MANILA, Philippines - The Department of Agriculture (DA) remains confident that the fisheries sector will continue to grow this year and maintain its status as the world’s 8th largest fish-exporting country despite the spate of typhoons that battered Luzon in the last four months of 2009.
The DA is banking on the fisheries sector to be the major contributor of the agriculture sector’s economic growth in the last quarter following the series of typhoons that hit the country and damaged billions of pesos worth of crops and farm infrastructure.
The Bureau of Fisheries and Aquatic Resources (BFAR) projects the fisheries sector to post a seven percent increase in output this year.
Agriculture Secretary Arthur Yap said “the fisheries industry has been consistently the leading performer in the agriculture sector.”
“Aside from significantly contributing to the nutritional needs of our people, it has also earned much needed foreign exchange through exports and, in the process, help keeps the economy afloat,” he added.
According to Yap, the fisheries sector is going to be a prime investment area.
“We have a coastline longer than the United States, the second longest in the world, with hundreds of storm-protected coves and we also have the necessary technology to increase production,” he pointed out.

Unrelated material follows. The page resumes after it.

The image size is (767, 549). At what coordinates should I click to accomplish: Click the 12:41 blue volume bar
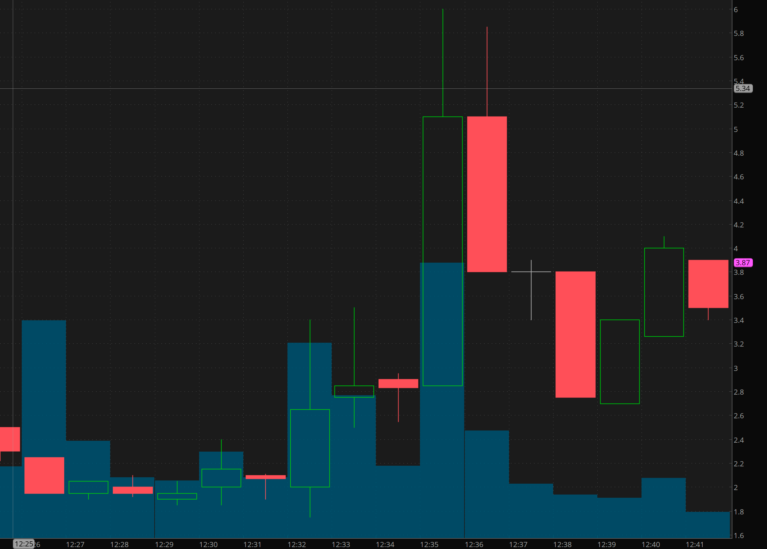click(x=708, y=526)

For the fisheries sector to sustain its contribution to the national economy, BFAR Director Malcolm Sarmiento Jr. said the bureau must consider two factors in its future development plans - the emerging global trading order and climate change.
The DA is bullish about next year as 37 percent of the companies investing in the fisheries sector have firmed up expansion plans for 2010 despite the twin onslaught of typhoons “Ondoy” and “Pepeng” in Metro Manila and several food-producing areas of Luzon.
The private sector investors include the Far East Agriculture Corp., which is a consortium of at least 10 agribusiness companies from the Kingdom of Saudi Arabia; the Brunei Investment Authority led by the Minister of Primary Industries of Brunei; CP Thailand, or Charoen Phokphand, Thailand’s pre-eminent food conglomerate; and Beidahuang, China’s biggest seeds manu-facturer which farms close to a million hectares of wheat in Northern China.
Yap noted that “a recovering global economy and a strong 91 million population as a domestic consumption base, are just too compelling, as realities, to ignore” for investors.
“If at all, the calamities will help the government, and the private sector plan better for this expansion,” he said.
Yap said another green pasture awaiting private sector capital infusion is the mariculture parks industry.
The mariculture parks, of which 42 so far have been established by the DA, are self contained fishery production zones with hatcheries, technical support, secure areas, feeds production and storage facilities, and marketing assistance for locators.
“It is for this reason that we in the government are increasing investments in aquaculture and mariculture parks in strategic points all over the country. We have self-contained mariculture parks in the country. Self-contained, because we grow our own seedstocks in our own hatcheries, and if you are a locator, we also provide you refrigeration and ice-chilling facilities in the mariculture park,” Yap said.